Der startet auch künftig für seinen Heimatverein Dresdner SC. „Das war mir wichtig“, sagt der gebürtige Magdeburger. Allerdings werden sich die Auftritte im Klubdress minimieren. „Ich komme immer Anfang Juni aus den Staaten rüber, und dann muss ich sehen, ob ich noch fit bin und Lust habe, dann laufe ich noch ein paar Rennen in Deutschland. Deutsche Meisterschaften sind immer interessant“, betont Schmidt. „Ich will zeigen, dass ich mich bei diesem Schritt weiterentwickle“.

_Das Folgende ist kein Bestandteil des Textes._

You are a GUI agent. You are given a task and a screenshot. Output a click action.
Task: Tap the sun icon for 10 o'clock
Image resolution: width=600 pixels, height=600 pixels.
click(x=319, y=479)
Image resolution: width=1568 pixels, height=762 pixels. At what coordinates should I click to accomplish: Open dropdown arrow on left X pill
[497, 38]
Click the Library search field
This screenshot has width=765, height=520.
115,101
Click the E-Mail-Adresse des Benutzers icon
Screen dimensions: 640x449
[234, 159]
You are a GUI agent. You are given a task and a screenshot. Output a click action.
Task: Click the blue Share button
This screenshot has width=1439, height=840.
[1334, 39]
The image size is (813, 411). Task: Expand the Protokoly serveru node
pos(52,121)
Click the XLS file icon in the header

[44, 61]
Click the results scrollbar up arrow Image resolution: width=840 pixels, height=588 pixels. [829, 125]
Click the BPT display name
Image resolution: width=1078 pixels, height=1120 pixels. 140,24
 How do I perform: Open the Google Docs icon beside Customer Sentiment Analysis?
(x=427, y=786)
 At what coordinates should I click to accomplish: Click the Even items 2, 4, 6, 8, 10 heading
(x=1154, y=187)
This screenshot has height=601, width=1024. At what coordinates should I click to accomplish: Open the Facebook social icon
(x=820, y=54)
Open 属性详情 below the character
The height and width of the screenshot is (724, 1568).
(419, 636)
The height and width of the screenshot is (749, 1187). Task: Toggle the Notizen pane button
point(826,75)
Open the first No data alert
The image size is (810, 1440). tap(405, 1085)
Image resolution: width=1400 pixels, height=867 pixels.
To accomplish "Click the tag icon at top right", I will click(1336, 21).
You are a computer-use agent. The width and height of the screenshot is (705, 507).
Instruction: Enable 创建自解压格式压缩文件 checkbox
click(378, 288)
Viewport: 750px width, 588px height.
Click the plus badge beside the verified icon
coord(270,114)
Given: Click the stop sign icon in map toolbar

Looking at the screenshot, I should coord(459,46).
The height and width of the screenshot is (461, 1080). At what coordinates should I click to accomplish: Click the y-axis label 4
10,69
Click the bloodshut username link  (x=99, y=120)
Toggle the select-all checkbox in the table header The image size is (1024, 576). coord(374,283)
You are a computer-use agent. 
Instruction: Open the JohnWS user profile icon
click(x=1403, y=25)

Der Deutsche Leichtathletik-Verband (DLV) steht solchen Auslandsstipendien offenbar kritisch gegenüber, was nachvollziehbar wäre, denn Jonathan Schmidt ist für fünf Jahre aus dem direkten Entscheidungs- und Zugriffsbereich des Dachverbandes verschwunden. Das Talent verliert im September 2019 seinen Kaderstatus. „Der DLV ist nicht der größte Fan solcher Aktionen, weil es natürlich auch ein gewisses Risiko mit sich bringt und man die eigenen Talente gern hier halten und entwickeln möchte“, unterstreicht Schmidt. Dessen zuständiger Bundestrainer Andreas Michallek aus Leipzig reagierte aber offen auf die Entscheidung des Dresdners. Der Bundestrainer war am Mittwoch für die SZ nicht zu erreichen. „Er weiß, dass das kein voreiliger Entschluss war und ich mich hoffentlich für gute Hände entschieden habe“, sagt Schmidt. Der wird in den USA auch nicht vollkommen anders trainieren. „Ich nehme Trainingspläne mit, das wird kein radikaler Schnitt. Ich werde nichts aufgeben, was bisher gut funktioniert hat. Ich habe auch noch Trainingspläne von Frau Hermann, auf die ich immer wieder zurückgreife“, sagt er.